Hydrolysis of the phosphoanhydride linkage of cyclic ADP‐ribose by the Mn2+‐dependent ADP‐ribose/CDP‐alcohol pyrophosphatase

• Published in: FEBS letters Vol. 583; no. 10; pp. 1593 - 1598
• Main Authors: Canales, José, Fernández, Ascensión, Rodrigues, Joaquim Rui, Ferreira, Rui, Ribeiro, João Meireles, Cabezas, Alicia, Costas, María Jesús, Cameselle, José Carlos
• Format: Journal Article
• Language: English
• Published: 19.05.2009
• Subjects: ADP-ribose; ADPRibase-Mn; cADPR; cyclic ADP-ribose; dimethylsulfoxide; DMSO; Histidine biosynthesis; Immune signaling; Mn2+-dependent ADP-ribose/CDP-alcohol pyrophosphatase; N 1-(5-phosphoribosyl)-adenosine; N 1-(5-phosphoribosyl)-adenosine 5′-monophosphate; N 1-(5-phosphoribosyl)-adenosine 5′-triphosphate; N 1-(ribosyl)-adenosine; N 1-(ribosyl)-adenosine 5′-monophosphate; NAD glycohydrolase; NADase; Phosphoribosyl-AMP; pRib-Ado; pRib-AMP; pRib-ATP; Pyrophosphatase; Rib-Ado; Rib-AMP
• ISSN: 0014-5793; 1873-3468
• DOI: 10.1016/j.febslet.2009.04.023

Cyclic ADP‐ribose (cADPR) metabolism in mammals is catalyzed by NAD glycohydrolases (NADases) that, besides forming ADP‐ribose, form and hydrolyze the N 1‐glycosidic linkage of cADPR. Thus far, no cADPR phosphohydrolase was known.
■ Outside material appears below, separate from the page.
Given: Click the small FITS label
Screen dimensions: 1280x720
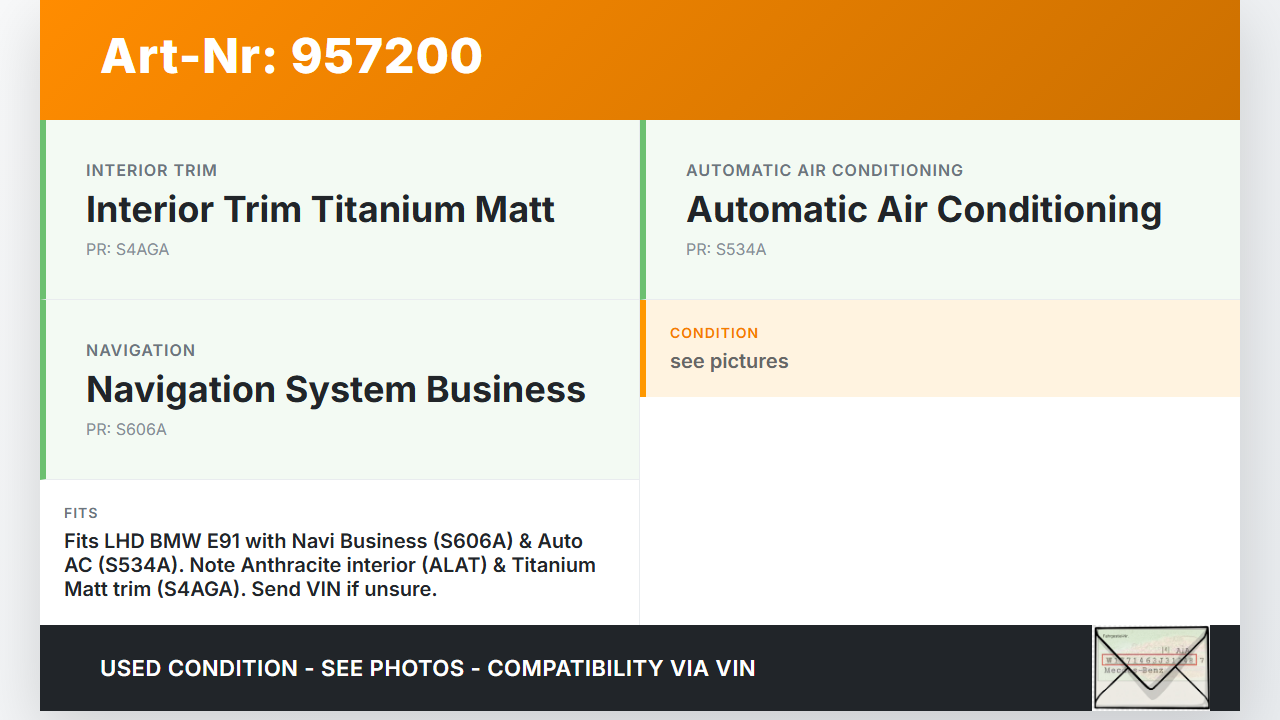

We tested rat ADP‐ribose/CDP‐alcohol pyrophosphatase (ADPRibase‐Mn) and found that cADPR is an ADPRibase‐Mn ligand and substrate. ADPRibase‐Mn activity on cADPR was 65‐fold less efficient than on ADP‐ribose, the best substrate. This is similar to the ADP‐ribose/cADPR formation ratio by NADases. The product of cADPR phosphohydrolysis by ADPRibase‐Mn was N 1‐(5‐phosphoribosyl)‐AMP, suggesting a novel route for cADPR turnover.